### PROBLEMS TO SOLVE
a. Judge each statement against the forum thread about baby rat colors, answering yes or no and quoting the words that decide it: (i) The grey babies have black eyes. (ii) The first poster saw the points on rat siamese and himis appear at around 3-4 weeks. (iii) Velvet_Meece disagrees with the first poster's experience.
b. Carry on the forum thread about baby rat colors from its last post.

### EXCERPTED PASSAGE
= = =
The grey babies have black eyes though. I reckon they'll be himis and black eyed siamese - I've only had rat siamese and himis as babies but their points didn't show up until about 6-7 weeks. They looked exactly the same, himis were bright white and the siamese a dull dust kind of colour.

Sarah xxx


----------



## elsamarie

Good point - didnt think to look at that lol!!!!! xx


----------



## Maplewood Stud

what im wondering naomi, is how the bloody hell did u get the "silver" ones to stay still lo0ng enough to take the picture, i think im gonna call one of my little ones, ping!!
shes a looney  x


----------



## Velvet_Meece

SarahY said:


> The grey babies have black eyes though. I reckon they'll be himis and black eyed siamese - I've only had rat siamese and himis as babies but their points didn't show up until about 6-7 weeks. They looked exactly the same, himis were bright white and the siamese a dull dust kind of colour.
> 
> Sarah xxx


Agreed, i have exactly the same experiences with my himi and siam rats  don't lose hope just yet!
= = =
### GIVEN INFORMATION
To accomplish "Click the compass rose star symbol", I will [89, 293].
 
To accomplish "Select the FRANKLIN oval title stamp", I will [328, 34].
= = =
### THE REPLIES
a.
(i) Yes: "The grey babies have black eyes though."
(ii) No: "their points didn't show up until about 6-7 weeks."
(iii) No: "Agreed, i have exactly the same experiences with my himi and siam rats"

b.
----------



## SarahC

Siamese wouldn't have points this early.I've never kept himalayan so can't comment on the white ones.


----------



## NaomiR

lol there really is a stage when they're NOT fleas Leigh :lol: you are in the middle of the flea stage with them, they will grow out of it


----------



## Maplewood Stud

ive named these 2, ones bump and ones ping... 

but what to call all the others :? x


----------



## julieszoo

x.leigh.amber.x said:


> ive named these 2, ones bump and ones ping...
> 
> but what to call all the others :? x


Popcorn and furry flea....


----------



## Maplewood Stud

these 2 girls are now bump and angel.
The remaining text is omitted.